– Красный смех, – сказал я.
Но он не понял.
– Да, и хохотали. Я уже говорил тебе. Как пьяные. Может быть, даже и плясали, что-то было. По крайней мере, движения тех трех походили на пляску.
Он ясно помнит: когда его ранили в грудь навылет и он упал, еще некоторое время, до потери сознания, он подрыгивал ногами, как будто кому подтанцовывал. И теперь он вспоминает об этой атаке со странным чувством: отчасти со страхом, отчасти как будто с желанием еще раз испытать то же самое.
– И опять пулю в грудь? – спросил я.
– Ну вот: не каждый же раз пулю. А хорошо бы, товарищ, получить орден за храбрость.
Он лежал на спине, желтый, остроносый, с выступающими скулами и провалившимися глазами, – лежал, похожий на мертвеца, и мечтал об ордене. У него уже начался гнойник, был сильный жар, и через три дня его должны будут свалить в яму, к мертвым, а он лежал, улыбался мечтательно и говорил об ордене.
– А матери послал телеграмму? – спросил я.
Он испуганно, но сурово и злобно взглянул на меня и не ответил. И я замолчал, и слышно стало, как стонут и бредят раненые. Но когда я поднялся уходить, он сжал мою руку своею горячею, но все еще сильною рукою и растерянно и тоскливо впился в меня провалившимися горящими глазами.
– Что же это такое, а? Что же это? – пугливо и настойчиво спрашивал он, дергая мою руку.
– Что?
– Да вообще… все это. Ведь она ждет меня? Не могу же я. Отечество – разве ей втолкуешь, что такое Отечество?
– Красный смех, – ответил я.
– Ах! Ты все шутишь, а я серьезно. Необходимо объяснить, а разве ей объяснишь? Если бы ты знал, что она пишет! Что она пишет! И ты не знаешь, у нее слова – седые. А ты… – Он с любопытством посмотрел на мою голову, ткнул пальцем и, неожиданно засмеявшись, сказал: – А ты полысел. Ты заметил?
– Тут нет зеркал.
– Тут много седых и лысых. Послушай, дай мне зеркало. Дай! Я чувствую, как из головы идут белые волосы. Дай зеркало!
У него начинался бред, он плакал и кричал, и я ушел из лазарета.

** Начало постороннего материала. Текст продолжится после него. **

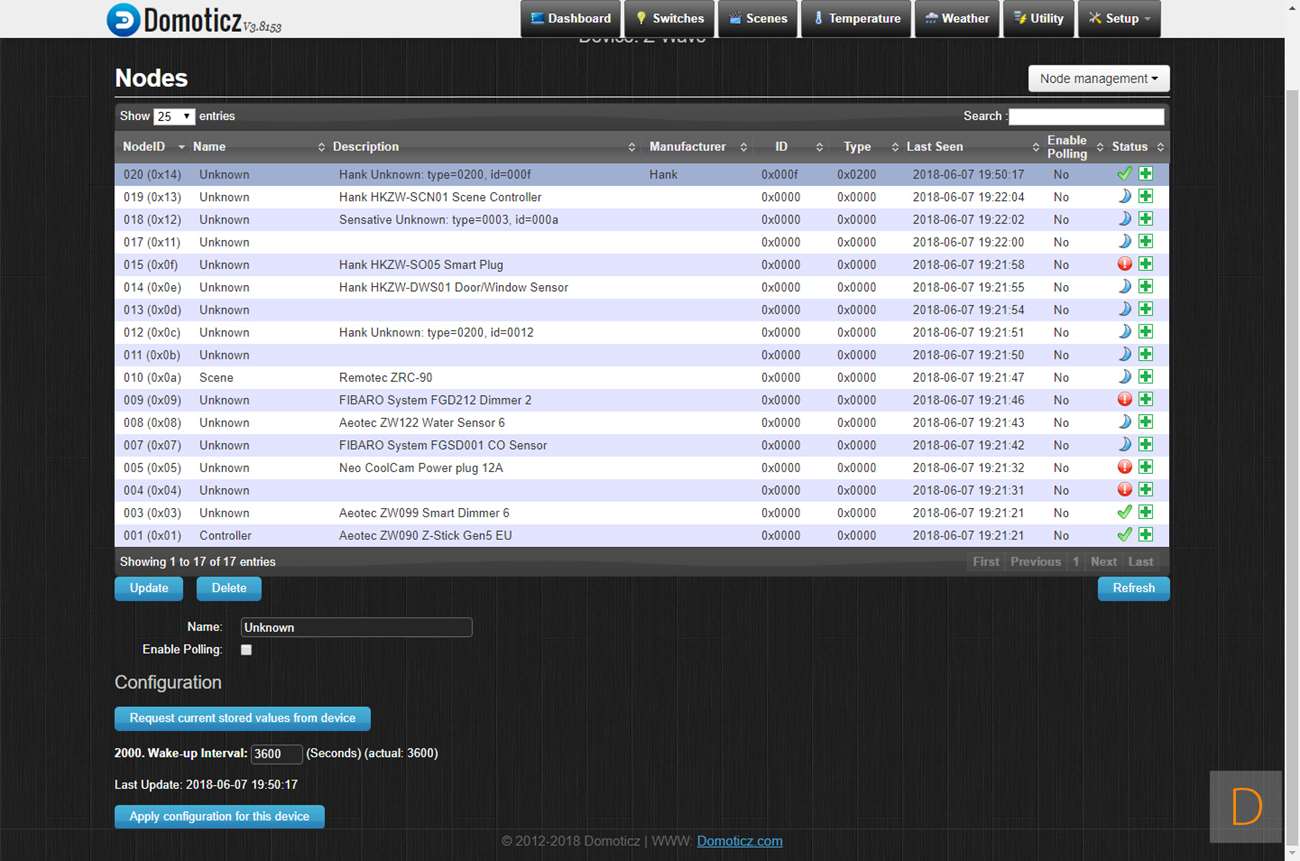Click Apply configuration for this device

tap(219, 817)
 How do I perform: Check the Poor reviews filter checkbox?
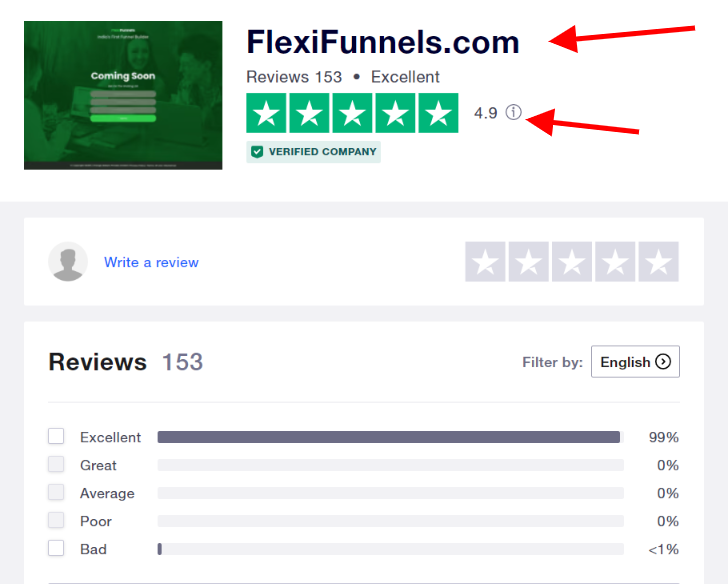[x=56, y=520]
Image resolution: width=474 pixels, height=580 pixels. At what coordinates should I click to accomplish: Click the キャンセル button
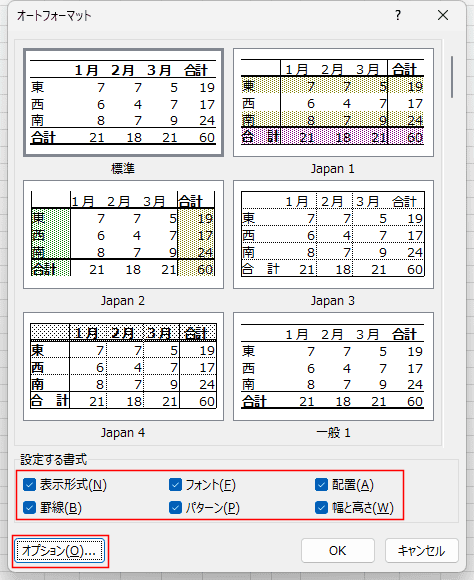point(421,551)
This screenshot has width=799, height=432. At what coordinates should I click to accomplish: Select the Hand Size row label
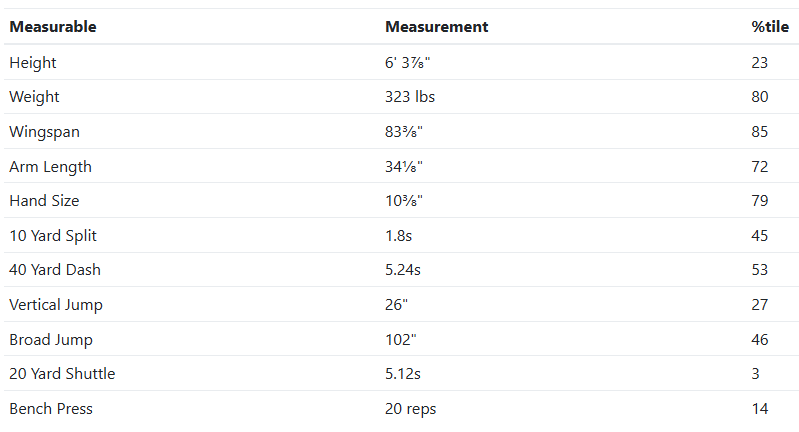(43, 201)
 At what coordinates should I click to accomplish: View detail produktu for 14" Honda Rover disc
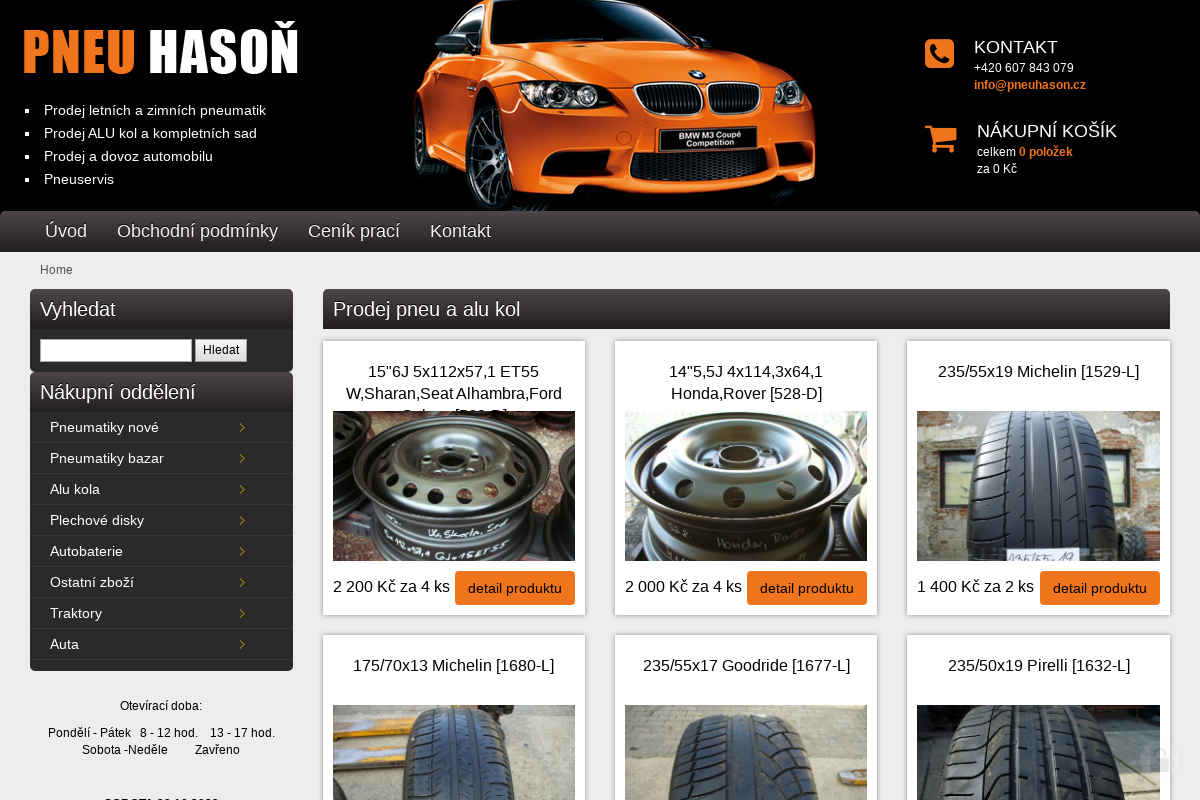[806, 588]
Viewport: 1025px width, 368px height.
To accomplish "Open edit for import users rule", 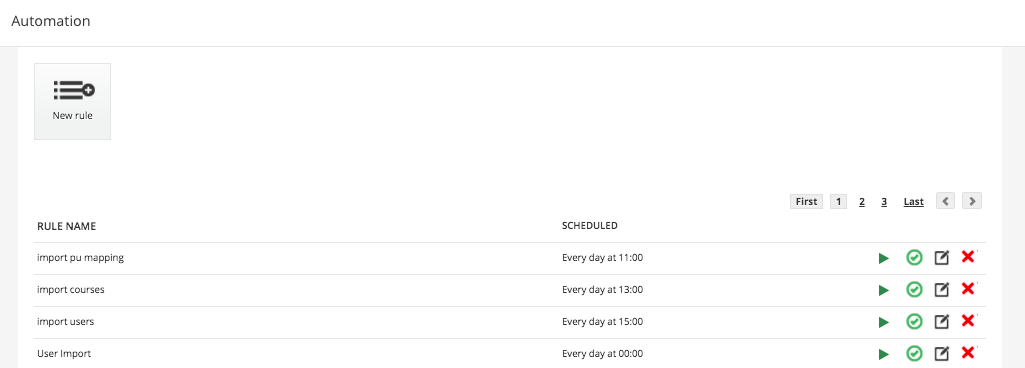I will click(x=941, y=322).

В этот вечер мы устроили себе праздник – печальный и странный праздник, на котором среди гостей присутствовали тени умерших. Мы решили собраться вечером и попить чаю, как дома, как на пикнике, и мы достали самовар, и достали даже лимон и стаканы, и устроились под деревом – как дома, как на пикнике. По одному, по два, по три собирались товарищи и подходили шумно, с разговорами, с шуткой, полные веселого ожидания, но скоро умолкали, избегая смотреть друг на друга, ибо что-то страшное было в этом сборище уцелевших людей. Оборванные, грязные, почесывавшиеся, как в жестокой чесотке, заросшие волосами, худые и истощенные, потерявшие знакомое и привычное обличье, мы точно сейчас только, за самоваром, увидели друг друга – увидели и испугались. Я тщетно искал в этой толпе растерянных людей знакомые лица – и не мог найти. Эти люди, беспокойные, торопливые, с толчкообразными движениями, вздрагивающие при каждом стуке, постоянно ищущие чего-то позади себя, старающиеся избытком жестикуляции заполнить ту загадочную пустоту, куда им страшно заглянуть, – были новые, чужие люди, которых я не знал. И голоса звучали по-иному, отрывисто, толчками, с трудом выговаривая слова и легко, по ничтожному поводу, переходя в крик или бессмыс– ленный, неудержимый смех. И все было чужое. Дерево было чужое, и закат чужой, и вода чужая, с особым запахом и вкусом, как будто вместе с умершими мы оставили землю и перешли в какой-то другой мир – мир таинственных явлений и зловещих пасмурных теней. Закат был желтый, холодный; над ним тяжело висели черные, ничем не освещенные, неподвижные тучи, и земля под ним была черна, и наши лица в этом зловещем свете были желты, как лица мертвецов. Мы все смотрели на самовар, а он потух, отразил на боках своих желтизну и угрозу заката и тоже стал чужой, мертвый и непонятный.
– Где мы? – спросил кто-то, и в голосе его были тревога и страх.
Кто-то вздохнул. Кто-то судорожно хрустнул пальцами, кто-то засмеялся, кто-то вскочил и быстро заходил вокруг стола. Теперь часто можно было встретить этих быстро расхаживающих, почти бегающих людей, иногда странно молчаливых, иногда странно бормотавших что-то.